A la vez, nunca como hoy tantos millones de personas abandonan sus hogares de los países del sur expoliado en busca de un empleo en el norte desnortado. Vivimos en un mundo en huida, que implora por una oportunidad de trabajar para vivir y contribuir así a sus sociedades. Y sin embargo, la robotización de buena parte del mercado laboral, la depreciación de buena parte de los bienes y servicios producidos, así como la falta de poder adquisitivo para el consumo están convirtiendo los empleos de calidad en un lujo al alcance de una minoría. El trabajo digno se está convirtiendo en un privilegio de clase, en un bien de lujo al que se accede por herencia o por capital social. 

Los partidos y líderes políticos que en lugar de crear falsos enemigos para perpetuarse en el poder, decidan gobernar para garantizar el bien común y el bienestar de la mayoría solo podrán garantizarse el tiempo necesario en las instituciones si afrontan el gran reto: el que podrá retejer el contrato y la cohesión social, la convivencia desde la diversidad y la igualdad de derechos y oportunidades: un mercado laboral con empleos de calidad, bien remunerados y con horarios compatibles con la vida.

Por ahora, la única propuesta que conjuga todos estos requisitos desde un análisis sensato de la realidad es la economía de los cuidados, que defiende el deber de reconocer la aportación y remunerar el desempeño de las tareas que garantizan la reproducción de la vida, hasta hoy realizadas mayoritariamente por las mujeres. Implantar, en definitiva, un modelo ecofeminista de sociedad significaría dar por finiquitado un sistema claramente depredador e incompatible con la supervivencia del planeta y avanzar, inexorablemente, hacia la igualdad de todos los seres humanos y con un estilo de vida y de producción comprometido con la adaptación y mitigación de la crisis climática. No es ingenuo plantearlo; sí lo es seguir una senda que, está científicamente demostrado, nos lleva a un colapso rebosante de dolor y violencia. Y para hacer esta transición urgente se requerirán millones de nuevos empleos que deberán repartirse desde el principio de la justicia y la equidad.
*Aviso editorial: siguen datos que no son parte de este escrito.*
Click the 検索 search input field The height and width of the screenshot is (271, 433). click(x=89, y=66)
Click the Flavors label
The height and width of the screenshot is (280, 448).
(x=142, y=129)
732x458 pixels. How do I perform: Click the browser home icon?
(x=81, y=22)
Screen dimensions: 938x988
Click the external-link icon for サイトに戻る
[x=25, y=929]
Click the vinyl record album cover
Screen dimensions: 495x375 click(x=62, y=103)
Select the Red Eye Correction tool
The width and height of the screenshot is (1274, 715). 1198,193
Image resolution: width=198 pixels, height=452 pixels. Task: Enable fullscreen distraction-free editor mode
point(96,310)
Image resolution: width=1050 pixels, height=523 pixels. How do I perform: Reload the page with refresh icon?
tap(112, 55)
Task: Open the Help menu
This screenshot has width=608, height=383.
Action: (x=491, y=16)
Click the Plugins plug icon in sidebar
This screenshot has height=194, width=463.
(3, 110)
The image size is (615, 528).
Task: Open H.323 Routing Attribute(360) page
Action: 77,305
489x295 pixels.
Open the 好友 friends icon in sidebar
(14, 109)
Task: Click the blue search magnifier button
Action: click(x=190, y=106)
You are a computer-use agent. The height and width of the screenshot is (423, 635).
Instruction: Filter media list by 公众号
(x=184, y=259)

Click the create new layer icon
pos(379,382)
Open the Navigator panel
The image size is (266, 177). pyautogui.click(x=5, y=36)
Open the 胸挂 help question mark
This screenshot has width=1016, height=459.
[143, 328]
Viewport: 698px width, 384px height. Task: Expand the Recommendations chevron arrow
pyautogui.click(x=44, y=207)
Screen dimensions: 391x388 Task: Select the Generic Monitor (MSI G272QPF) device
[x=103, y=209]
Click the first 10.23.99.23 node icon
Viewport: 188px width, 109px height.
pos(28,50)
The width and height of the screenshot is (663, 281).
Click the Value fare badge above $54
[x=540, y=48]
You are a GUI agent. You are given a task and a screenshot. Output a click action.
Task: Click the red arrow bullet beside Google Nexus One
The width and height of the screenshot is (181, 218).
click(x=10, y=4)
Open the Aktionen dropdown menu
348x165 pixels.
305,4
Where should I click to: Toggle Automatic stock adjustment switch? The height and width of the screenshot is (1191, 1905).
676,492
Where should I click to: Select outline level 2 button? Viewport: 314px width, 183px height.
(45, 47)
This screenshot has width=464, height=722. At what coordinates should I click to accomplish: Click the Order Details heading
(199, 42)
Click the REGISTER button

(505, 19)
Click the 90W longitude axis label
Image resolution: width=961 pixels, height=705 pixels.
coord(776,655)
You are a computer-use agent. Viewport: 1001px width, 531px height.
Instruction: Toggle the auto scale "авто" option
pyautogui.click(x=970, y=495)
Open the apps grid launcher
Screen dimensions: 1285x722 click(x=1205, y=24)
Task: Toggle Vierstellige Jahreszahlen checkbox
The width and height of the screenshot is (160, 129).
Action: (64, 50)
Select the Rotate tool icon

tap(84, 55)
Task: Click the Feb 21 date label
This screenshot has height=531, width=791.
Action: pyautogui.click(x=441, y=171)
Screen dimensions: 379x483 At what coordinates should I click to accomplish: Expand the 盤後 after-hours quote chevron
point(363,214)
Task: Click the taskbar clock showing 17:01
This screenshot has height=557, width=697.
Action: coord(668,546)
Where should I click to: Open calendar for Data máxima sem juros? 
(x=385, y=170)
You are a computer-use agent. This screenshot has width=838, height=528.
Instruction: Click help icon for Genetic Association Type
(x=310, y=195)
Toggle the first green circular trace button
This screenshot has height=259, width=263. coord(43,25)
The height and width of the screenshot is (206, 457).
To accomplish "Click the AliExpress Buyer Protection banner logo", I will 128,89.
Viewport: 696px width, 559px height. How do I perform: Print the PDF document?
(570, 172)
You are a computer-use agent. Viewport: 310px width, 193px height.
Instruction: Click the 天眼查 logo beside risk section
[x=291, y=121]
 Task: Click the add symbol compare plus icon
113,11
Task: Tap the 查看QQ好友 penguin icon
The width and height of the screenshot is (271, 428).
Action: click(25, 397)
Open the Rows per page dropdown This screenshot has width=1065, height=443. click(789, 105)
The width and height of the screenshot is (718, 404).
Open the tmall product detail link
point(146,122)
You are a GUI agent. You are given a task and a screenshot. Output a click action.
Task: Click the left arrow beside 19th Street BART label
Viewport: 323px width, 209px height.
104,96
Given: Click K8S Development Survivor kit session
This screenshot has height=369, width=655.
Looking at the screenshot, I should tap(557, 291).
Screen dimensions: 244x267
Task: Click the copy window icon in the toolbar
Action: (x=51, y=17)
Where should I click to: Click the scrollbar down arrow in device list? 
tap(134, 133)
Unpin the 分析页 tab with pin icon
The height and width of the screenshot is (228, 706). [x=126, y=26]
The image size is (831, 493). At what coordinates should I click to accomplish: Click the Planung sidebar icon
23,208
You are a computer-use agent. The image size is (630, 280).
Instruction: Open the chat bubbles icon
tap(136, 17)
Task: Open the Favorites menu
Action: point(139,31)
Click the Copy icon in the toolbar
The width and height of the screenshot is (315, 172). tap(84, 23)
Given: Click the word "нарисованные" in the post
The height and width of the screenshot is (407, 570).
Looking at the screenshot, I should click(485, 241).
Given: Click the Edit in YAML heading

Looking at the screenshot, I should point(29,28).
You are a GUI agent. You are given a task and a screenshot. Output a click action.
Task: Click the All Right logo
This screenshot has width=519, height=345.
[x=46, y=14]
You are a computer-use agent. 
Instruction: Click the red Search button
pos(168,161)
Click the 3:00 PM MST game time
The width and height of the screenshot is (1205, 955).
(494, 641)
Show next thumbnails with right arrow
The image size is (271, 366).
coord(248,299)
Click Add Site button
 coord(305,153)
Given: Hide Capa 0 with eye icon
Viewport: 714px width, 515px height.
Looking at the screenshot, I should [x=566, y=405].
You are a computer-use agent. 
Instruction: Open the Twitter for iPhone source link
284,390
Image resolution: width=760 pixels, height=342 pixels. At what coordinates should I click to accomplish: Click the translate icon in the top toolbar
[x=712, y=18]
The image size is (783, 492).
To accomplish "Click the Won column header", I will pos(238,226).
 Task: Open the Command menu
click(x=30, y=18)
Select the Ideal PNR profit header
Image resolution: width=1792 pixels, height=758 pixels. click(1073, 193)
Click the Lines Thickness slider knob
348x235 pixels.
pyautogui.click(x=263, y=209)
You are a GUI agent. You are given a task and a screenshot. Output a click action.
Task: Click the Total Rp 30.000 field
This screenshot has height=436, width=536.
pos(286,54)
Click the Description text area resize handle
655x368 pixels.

Por ejemplo, reduciendo la jornada laboral, como tantos y tantas reputadas economistas defienden desde hace años.

Por tanto, sí hay trabajo para todas y todos. Falta reconocerlo, redistribuirlo, dignificarlo y remunerarlo. Así sea mientras en el horizonte conservamos la meta final: la abolición del trabajo. O, al menos, la promesa decimonónica del capitalismo industrial: que los robots vendrían para devolvernos tiempo y regalarnos prosperidad.